Текст для чтения
···

Достаточно обратиться хотя бы к оценке «Очерков Русской Смуты», вышедшей из-под пера И. А. Ильина — в определенном смысле слова «идеолога» Белой эмиграции — и сочетающей неприкрытую хулу со свойственными этому философу и публицисту возвышенными (чтобы не сказать высокопарными) оборотами. Рассматривая труд Деникина прежде всего через призму его конфликта с Врангелем, боготворивший последнего Ильин писал П. Б. Струве об авторе «Очерков»: «Злоба его, чисто личная, по отношению к Врангелю — привела его к написанию завистливо-нечестного, клеветнического и объективно-зловредного пасквиля. […] Виноваты, конечно, мы: до тех пор замалчивали бездарности, грехи и вины Деникина, пока он не сочинил сам себе апологию, а Врангелю пасквиль. […] Признаюсь, что для меня стоит вопрос (и не только для меня), надлежит ли еще подавать руку этому пережившему себя бывшему человеку (вопрос вполне риторический, поскольку о знакомстве и встречах Деникина и Ильина ничего не известно. — А.К.)»{90}.

···

Задание A
Кому, согласно тексту об оценке «Очерков Русской Смуты», И. А. Ильин писал об авторе этого труда?
Задание B
Продолжите текст об оценке «Очерков Русской Смуты» после его последнего предложения.

Предоставленные материалы
···

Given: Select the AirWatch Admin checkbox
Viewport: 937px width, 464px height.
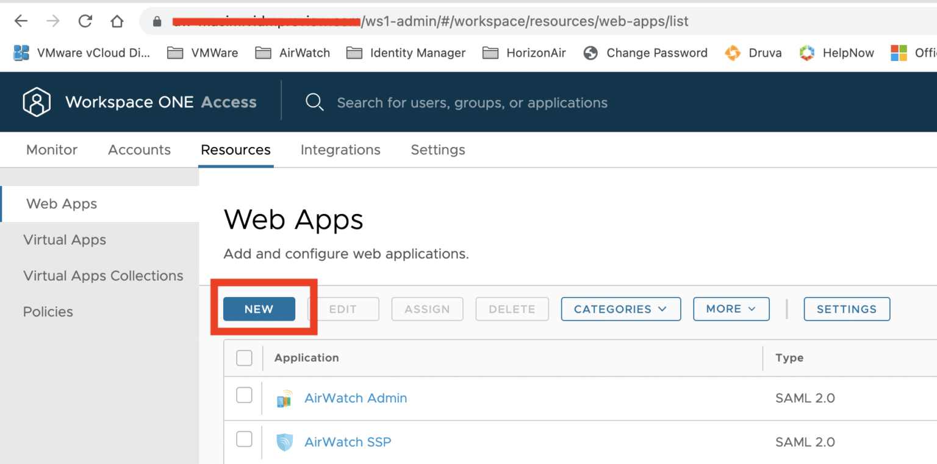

···

Ответ A
П. Б. Струве.

Ответ B
Еще категоричнее (впрочем, не естественно ли это?) высказывается Ильин в письме Врангелю: «…Деникинщина есть керенщина внутри белого движения»; «Белая борьба нуждалась в орлином глазе и крыле, а размер деникинской пернатости был, увы, иной. Воля вождя есть нечто совсем иное, чем дисциплина порядочного дивизионного командира, как бы сильно он ни уверовал в свое водительское дарование»; «Книгою личною, озлобленною, пристрастною и неправдивою — он выдал себе аттестат, который и станет его историческим паспортом. Документ «бывшего человека»; неудачника, не сумевшего превратить свою неудачу в источник познания; человека, не разглядевшего из своей мелкой и мнимой «правоты» своих немелких и немнимых слабостей. Адвокат собственного прошлого и завистливый зоил чужого будущего, он, по-видимому, никогда не осязал душою того величия, которое присуще неоправдывающемуся историческому деятелю, и того отталкивающего впечатления, которое производит мемуарное очернение своих сотрудников. Мы доселе бережно обходили его падение, называя его «крушением дела»; он ныне сделал все для того, чтобы мы не сомневались в том, что крушение дела было обусловлено его личным падением. Пятый том [«Очерков»] не только завершил его работу, но поставил точку на нем самом. Смоется ли, сотрется ли она? Вряд ли… Эта книга писана плебеем, который не справился со своим рангом. Наделал дел; пледировал (по объяснению современного комментатора, «пледировать» — «судиться, вести тяжбу, защищать в суде». — А.К.) за свои дела; пытался свою малость свалить на кривизну других; вынес себе приговор»{91}.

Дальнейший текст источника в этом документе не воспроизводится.